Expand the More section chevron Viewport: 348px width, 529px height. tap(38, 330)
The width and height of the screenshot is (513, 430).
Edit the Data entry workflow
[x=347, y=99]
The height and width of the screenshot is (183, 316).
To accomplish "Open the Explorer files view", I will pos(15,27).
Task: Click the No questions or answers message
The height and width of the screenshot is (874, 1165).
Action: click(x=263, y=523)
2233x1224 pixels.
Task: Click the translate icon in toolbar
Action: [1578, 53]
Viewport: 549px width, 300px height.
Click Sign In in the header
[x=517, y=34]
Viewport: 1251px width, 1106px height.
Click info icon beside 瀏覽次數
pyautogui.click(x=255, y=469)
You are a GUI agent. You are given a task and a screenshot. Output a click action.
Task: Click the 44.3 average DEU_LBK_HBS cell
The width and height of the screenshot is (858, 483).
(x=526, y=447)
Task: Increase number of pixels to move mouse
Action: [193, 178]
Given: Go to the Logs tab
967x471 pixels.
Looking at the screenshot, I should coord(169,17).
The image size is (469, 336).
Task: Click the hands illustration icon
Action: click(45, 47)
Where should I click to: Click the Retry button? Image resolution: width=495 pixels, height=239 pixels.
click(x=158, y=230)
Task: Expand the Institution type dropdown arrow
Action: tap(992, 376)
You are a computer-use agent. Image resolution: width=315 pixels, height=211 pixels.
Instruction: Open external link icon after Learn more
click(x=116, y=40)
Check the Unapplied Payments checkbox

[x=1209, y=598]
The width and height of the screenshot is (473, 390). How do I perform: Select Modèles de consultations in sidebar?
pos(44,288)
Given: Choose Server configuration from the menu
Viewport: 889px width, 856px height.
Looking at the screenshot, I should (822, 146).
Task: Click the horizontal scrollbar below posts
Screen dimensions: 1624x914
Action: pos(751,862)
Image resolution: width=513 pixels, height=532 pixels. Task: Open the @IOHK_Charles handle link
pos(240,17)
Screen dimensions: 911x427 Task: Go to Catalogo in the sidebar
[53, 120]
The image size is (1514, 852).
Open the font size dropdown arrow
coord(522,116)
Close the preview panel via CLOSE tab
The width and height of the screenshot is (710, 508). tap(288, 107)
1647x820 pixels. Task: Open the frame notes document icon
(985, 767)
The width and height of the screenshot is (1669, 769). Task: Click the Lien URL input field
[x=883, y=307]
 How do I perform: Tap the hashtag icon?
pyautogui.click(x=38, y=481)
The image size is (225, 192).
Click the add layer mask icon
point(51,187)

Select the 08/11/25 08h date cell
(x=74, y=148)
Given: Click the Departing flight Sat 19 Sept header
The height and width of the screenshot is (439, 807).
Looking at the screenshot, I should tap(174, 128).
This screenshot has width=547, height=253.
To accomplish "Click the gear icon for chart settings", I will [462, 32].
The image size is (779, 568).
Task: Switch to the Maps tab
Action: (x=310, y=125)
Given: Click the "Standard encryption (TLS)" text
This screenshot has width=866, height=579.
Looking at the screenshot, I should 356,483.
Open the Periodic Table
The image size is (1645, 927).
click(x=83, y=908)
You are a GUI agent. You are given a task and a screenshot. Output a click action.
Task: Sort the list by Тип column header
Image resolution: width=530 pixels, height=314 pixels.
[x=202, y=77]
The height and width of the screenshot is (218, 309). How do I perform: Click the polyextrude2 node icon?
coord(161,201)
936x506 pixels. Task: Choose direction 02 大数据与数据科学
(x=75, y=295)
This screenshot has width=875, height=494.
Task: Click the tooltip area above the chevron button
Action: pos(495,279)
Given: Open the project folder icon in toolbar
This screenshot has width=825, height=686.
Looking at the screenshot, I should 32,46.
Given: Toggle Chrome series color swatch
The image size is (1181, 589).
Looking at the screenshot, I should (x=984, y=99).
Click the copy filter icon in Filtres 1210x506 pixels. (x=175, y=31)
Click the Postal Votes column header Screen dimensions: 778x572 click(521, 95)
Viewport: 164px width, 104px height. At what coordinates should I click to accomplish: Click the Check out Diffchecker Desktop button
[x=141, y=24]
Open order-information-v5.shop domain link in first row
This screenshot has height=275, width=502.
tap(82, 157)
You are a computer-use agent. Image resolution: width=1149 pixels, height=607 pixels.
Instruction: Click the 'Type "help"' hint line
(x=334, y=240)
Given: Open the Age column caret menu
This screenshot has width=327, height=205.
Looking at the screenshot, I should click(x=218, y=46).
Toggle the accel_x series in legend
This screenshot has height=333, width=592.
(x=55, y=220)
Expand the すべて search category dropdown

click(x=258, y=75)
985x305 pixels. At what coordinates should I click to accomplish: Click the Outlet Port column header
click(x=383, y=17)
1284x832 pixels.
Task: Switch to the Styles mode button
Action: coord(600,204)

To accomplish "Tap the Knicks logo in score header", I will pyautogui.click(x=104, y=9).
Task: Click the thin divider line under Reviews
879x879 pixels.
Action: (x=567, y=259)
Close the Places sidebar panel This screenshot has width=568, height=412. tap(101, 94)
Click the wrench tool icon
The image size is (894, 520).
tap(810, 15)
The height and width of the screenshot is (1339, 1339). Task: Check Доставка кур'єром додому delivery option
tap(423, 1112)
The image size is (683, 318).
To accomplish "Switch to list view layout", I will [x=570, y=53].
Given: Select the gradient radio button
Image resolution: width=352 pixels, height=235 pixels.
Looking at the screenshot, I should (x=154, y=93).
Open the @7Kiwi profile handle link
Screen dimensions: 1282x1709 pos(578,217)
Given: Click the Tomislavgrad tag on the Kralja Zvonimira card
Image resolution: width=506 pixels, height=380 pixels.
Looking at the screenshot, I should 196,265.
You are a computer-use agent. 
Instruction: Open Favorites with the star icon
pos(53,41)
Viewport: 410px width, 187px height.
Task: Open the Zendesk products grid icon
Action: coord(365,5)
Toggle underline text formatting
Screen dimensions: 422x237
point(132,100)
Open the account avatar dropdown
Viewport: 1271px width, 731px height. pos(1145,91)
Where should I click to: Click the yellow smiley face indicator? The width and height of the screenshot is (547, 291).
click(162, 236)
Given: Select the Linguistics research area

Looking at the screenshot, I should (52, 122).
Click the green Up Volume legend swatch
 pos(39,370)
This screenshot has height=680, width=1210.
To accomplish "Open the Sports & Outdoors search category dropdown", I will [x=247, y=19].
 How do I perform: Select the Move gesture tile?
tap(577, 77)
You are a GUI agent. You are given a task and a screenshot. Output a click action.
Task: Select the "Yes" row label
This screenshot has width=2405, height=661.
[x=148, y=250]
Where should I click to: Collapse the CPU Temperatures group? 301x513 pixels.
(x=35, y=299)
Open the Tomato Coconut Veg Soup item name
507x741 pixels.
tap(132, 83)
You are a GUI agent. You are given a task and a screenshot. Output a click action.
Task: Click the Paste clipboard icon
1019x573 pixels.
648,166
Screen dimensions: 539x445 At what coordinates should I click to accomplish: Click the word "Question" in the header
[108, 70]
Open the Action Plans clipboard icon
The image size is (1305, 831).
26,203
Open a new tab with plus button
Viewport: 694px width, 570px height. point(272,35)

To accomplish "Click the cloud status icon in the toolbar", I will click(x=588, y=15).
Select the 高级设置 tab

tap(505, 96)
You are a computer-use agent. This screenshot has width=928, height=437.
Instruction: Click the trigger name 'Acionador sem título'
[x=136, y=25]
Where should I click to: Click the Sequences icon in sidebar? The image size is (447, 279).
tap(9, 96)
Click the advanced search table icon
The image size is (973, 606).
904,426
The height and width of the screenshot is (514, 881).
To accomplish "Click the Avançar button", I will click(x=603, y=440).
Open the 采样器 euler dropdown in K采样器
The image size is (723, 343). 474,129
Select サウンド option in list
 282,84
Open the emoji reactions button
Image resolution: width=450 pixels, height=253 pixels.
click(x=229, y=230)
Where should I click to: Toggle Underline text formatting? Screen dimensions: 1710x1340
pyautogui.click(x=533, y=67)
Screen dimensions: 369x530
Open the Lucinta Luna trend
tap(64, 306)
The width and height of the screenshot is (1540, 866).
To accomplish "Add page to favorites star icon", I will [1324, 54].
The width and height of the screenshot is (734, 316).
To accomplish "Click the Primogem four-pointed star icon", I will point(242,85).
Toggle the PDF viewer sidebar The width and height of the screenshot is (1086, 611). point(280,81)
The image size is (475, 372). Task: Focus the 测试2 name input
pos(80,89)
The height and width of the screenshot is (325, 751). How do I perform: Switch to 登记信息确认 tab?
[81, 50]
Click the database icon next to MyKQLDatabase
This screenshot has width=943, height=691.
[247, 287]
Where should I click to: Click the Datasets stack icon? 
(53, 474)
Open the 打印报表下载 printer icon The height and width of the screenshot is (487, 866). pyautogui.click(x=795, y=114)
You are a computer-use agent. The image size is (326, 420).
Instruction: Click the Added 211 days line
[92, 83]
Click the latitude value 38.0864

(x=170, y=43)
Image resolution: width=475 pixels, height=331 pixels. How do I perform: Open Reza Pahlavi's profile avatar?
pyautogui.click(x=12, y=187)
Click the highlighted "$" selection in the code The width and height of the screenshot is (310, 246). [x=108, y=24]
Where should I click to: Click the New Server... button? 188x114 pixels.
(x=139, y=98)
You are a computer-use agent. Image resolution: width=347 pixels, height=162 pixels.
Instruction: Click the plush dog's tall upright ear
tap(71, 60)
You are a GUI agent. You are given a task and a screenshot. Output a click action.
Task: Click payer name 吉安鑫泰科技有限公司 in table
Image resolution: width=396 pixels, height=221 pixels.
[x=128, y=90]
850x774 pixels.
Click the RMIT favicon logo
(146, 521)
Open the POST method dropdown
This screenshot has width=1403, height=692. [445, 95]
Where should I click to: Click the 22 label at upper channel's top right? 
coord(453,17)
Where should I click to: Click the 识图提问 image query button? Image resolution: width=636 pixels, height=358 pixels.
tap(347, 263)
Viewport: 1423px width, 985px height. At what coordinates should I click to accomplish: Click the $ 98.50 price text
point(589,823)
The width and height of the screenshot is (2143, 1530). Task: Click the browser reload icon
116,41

■ Problem requirements: Count the lines in the records above that contain the word "handle". Reply with only the number.

■ Finished task: 2